Open korbinian90 opened 6 years ago

korbinian90 commented 6 years ago

The use case is very large nifti files (~100GB) that don't fit into RAM: Reading parts, writing parts and creating new images on disk.

The mmap option is really nice for reading them!

I managed to write to the raw field by just changing the read option from "r" to "r+" in niread. The thing I am missing now is to create a large empty nifti file on the disk that I can open with niread as mmap and fill afterwards.

And thanks for the work on this Package. I am new to Julia, but this package is already more powerful than the MATLAB counterpart I was using before.

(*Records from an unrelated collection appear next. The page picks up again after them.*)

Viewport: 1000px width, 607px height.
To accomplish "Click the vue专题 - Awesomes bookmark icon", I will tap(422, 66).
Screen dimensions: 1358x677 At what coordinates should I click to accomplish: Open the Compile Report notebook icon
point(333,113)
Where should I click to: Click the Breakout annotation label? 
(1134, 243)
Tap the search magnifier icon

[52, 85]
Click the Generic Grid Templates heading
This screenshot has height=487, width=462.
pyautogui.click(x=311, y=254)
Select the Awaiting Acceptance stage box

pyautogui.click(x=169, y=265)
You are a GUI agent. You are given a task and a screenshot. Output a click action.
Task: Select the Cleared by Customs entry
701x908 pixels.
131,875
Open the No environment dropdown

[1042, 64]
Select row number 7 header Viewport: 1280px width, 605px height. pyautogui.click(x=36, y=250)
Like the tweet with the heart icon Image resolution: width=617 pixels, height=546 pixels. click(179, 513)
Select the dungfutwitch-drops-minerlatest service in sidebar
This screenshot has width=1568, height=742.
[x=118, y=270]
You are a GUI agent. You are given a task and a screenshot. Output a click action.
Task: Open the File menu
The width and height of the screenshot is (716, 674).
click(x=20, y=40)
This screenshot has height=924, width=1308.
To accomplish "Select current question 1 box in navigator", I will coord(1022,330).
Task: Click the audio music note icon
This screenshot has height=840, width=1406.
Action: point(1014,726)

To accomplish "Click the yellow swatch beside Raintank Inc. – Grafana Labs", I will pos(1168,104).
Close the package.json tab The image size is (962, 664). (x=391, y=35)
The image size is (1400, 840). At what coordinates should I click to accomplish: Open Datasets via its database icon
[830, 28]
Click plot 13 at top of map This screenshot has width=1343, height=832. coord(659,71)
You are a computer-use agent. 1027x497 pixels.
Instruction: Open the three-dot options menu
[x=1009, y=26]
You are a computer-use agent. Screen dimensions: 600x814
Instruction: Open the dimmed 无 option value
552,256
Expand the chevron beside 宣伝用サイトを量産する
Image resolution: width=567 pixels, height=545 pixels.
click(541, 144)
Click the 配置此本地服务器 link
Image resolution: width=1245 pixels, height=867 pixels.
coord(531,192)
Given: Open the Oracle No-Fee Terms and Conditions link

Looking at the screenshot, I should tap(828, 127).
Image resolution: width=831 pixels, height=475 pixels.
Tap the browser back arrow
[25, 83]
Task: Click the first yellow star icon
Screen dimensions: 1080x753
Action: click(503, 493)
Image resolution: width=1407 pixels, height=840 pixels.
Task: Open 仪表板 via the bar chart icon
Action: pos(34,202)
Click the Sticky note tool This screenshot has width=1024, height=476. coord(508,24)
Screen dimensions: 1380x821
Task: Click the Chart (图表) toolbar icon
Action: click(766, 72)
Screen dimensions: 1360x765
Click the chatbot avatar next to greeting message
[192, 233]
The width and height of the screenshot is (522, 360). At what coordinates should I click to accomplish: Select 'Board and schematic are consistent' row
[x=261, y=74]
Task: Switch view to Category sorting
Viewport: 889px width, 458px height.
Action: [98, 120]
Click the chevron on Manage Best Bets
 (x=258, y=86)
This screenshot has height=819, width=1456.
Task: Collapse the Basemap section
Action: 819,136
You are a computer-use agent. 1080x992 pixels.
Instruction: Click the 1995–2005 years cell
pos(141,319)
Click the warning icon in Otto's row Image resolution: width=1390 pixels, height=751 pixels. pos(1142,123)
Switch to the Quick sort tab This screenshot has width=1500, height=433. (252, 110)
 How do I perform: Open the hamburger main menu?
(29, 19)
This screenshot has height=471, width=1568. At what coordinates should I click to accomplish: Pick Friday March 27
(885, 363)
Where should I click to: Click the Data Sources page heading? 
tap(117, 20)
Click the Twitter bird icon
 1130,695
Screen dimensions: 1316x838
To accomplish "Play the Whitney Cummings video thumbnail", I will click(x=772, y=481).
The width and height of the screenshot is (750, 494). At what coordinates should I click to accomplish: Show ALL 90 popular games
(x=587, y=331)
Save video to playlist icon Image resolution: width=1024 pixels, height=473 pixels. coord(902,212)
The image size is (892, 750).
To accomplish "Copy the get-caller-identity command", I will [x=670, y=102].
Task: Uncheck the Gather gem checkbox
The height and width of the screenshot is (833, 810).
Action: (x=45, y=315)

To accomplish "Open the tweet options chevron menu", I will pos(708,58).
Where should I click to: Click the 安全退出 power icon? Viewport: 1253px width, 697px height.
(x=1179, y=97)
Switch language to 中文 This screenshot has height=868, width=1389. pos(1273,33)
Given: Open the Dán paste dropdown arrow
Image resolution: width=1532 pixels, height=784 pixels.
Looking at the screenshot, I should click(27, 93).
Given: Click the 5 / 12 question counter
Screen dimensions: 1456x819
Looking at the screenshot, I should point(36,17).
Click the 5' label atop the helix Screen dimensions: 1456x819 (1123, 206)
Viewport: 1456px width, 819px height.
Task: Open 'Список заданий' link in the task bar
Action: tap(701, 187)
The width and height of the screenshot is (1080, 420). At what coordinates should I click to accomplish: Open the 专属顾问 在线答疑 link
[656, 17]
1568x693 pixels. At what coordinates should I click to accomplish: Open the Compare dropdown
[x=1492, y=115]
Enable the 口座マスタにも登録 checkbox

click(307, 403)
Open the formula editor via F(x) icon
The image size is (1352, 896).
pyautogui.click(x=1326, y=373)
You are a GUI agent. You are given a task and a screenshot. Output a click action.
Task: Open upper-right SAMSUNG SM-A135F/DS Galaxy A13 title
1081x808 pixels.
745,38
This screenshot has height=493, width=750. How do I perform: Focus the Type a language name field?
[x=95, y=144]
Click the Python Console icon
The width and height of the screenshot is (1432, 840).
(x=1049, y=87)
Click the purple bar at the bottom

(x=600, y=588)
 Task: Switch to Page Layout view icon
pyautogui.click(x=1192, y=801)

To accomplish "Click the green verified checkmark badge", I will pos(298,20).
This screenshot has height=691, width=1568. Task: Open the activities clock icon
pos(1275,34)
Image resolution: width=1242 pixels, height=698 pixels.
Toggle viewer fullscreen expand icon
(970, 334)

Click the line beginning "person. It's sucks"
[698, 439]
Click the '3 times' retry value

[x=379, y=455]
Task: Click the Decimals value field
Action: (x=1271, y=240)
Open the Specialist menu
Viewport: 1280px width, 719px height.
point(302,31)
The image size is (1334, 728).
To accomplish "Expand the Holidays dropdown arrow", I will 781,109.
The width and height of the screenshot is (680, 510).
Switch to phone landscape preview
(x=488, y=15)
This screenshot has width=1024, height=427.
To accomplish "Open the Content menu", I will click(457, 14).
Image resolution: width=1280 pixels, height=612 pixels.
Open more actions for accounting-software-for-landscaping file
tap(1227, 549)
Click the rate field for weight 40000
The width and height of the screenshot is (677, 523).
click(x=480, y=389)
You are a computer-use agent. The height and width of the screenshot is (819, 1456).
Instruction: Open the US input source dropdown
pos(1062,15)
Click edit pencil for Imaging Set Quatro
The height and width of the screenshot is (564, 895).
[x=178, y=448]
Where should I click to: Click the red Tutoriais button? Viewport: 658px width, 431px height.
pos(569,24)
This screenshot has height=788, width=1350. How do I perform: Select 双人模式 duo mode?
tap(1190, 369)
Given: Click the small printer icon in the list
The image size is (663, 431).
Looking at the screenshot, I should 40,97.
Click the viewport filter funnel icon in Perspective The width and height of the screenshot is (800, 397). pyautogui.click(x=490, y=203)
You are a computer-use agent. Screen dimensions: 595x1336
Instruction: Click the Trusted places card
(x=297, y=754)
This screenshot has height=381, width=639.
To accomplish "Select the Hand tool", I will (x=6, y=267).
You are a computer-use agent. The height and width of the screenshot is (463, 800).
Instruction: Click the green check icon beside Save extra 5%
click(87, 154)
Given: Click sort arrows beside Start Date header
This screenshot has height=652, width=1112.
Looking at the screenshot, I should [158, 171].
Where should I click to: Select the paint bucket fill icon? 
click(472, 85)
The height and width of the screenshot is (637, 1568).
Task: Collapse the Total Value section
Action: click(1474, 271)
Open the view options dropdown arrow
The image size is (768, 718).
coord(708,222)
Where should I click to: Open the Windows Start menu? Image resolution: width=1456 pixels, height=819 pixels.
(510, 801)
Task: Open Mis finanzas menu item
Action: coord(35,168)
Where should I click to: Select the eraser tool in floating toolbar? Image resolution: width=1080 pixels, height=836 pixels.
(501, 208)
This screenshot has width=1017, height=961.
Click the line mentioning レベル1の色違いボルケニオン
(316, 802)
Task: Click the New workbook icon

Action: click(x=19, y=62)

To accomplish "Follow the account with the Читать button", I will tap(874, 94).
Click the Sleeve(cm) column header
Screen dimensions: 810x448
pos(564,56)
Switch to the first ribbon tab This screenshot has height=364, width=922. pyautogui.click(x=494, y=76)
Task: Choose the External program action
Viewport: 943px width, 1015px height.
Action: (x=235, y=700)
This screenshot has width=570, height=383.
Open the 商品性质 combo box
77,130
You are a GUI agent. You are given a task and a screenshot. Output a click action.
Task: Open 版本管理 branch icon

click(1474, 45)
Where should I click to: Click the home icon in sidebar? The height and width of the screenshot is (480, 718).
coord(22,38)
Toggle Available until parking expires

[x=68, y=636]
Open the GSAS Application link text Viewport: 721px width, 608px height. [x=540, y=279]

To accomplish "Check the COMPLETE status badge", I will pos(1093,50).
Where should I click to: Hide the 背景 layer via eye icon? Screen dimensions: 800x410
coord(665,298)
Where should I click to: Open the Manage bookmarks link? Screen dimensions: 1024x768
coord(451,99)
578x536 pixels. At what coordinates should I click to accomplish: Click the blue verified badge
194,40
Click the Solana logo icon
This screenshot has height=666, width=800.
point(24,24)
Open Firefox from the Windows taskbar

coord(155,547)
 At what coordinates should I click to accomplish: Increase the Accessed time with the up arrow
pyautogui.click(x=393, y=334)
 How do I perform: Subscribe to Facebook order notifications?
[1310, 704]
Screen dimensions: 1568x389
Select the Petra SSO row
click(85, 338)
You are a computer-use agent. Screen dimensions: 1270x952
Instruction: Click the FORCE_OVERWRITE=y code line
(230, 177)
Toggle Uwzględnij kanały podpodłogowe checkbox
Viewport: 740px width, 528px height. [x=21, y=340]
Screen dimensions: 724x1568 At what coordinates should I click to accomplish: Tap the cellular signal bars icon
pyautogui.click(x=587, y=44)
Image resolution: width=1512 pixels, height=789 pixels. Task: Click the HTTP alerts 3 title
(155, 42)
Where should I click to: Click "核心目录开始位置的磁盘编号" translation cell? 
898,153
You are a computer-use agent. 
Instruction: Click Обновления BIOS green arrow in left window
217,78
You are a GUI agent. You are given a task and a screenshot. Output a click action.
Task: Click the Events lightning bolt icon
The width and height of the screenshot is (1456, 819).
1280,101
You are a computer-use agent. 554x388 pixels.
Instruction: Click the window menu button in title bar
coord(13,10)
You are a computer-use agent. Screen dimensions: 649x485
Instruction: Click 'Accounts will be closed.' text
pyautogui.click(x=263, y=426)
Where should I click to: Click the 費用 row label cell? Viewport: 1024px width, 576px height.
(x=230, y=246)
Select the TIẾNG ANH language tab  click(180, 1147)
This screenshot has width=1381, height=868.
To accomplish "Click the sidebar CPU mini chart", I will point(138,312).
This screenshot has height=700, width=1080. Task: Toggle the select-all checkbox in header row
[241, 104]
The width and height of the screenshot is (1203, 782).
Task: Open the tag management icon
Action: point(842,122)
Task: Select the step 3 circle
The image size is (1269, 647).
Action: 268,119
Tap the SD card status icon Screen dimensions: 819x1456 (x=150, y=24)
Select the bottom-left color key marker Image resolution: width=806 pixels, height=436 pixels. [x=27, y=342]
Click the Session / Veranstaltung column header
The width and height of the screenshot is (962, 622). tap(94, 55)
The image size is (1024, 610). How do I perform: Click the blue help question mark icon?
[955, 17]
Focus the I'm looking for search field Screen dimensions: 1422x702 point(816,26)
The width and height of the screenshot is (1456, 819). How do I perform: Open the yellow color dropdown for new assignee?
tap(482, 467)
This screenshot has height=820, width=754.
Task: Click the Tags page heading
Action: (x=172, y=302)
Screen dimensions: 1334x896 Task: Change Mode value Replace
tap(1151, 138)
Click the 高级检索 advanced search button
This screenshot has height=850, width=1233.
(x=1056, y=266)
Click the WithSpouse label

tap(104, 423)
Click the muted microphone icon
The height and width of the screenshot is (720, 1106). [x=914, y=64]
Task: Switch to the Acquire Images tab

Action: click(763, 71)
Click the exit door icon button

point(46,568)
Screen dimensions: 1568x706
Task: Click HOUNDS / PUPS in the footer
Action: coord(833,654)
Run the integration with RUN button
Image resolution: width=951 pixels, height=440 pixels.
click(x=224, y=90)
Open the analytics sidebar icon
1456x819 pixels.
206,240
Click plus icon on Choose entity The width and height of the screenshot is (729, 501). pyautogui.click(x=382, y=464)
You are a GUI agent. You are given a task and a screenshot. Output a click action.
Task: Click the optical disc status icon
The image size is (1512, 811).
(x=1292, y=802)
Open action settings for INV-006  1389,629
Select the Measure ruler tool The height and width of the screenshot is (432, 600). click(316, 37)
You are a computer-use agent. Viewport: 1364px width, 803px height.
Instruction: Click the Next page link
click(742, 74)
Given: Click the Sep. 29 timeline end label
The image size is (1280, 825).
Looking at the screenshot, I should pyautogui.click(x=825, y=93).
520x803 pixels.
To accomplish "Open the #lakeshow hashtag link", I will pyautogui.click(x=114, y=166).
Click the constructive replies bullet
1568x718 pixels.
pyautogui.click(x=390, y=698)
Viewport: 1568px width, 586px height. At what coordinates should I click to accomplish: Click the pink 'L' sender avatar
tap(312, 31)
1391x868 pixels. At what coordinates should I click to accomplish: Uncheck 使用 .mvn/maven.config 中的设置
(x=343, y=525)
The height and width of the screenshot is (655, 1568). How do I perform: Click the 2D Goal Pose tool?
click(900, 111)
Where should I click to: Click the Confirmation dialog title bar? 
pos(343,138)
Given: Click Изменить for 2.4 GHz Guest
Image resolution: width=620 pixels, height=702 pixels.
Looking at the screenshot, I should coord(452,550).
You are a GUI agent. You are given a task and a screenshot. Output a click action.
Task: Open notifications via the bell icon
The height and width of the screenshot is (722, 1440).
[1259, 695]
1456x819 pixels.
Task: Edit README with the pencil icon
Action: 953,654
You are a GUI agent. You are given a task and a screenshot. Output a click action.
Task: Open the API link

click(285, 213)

Tokazama commented 6 years ago

I'm going to give you a fairly comprehensive answer from my perspective because I also need to point some of my colleagues to an answer relative to handling large amounts of NIfTI data in Julia.

Current

If you need to directly write to a NIfTI format and know what you're doing I'd look here to figure out how to do it on your own. If it's not important to save the data as a NIfTI (i.e. you just need to save the raw array of an image) it may be easier to save results using something like HDF5 or Arrow (Arrow has really nice cross language compatibility if you're working with people that refuse to use Julia).

Future

We're currently working towards a more standard format for medical imaging data in Julia. This may involve a more modular version of the currently implemented I/O routines (see this issue). This work is currently in a very immature state but will be tested in the tokazama-imagemeta branch.

I've been using the "standard" NIfTI library as a reference to ensure there's a robust translation between the current standard and what we're working towards. I'm assuming you're use to a NIfTI library that reads images by chunks/blocks as is implemented in most software that uses the aforementioned NIfTI library. There's no promise this will directly translate to implementation of the feature you've requested, but it's likely it would at least ease implementation of it.

In the end I'm fairly confident that the issue of working with large imaging data in Julia will become more user friendly (well, as user friendly as out of memory manipulation can reasonably be). However, whether the public API for this will be implemented directly under this package or some meta package is currently unclear.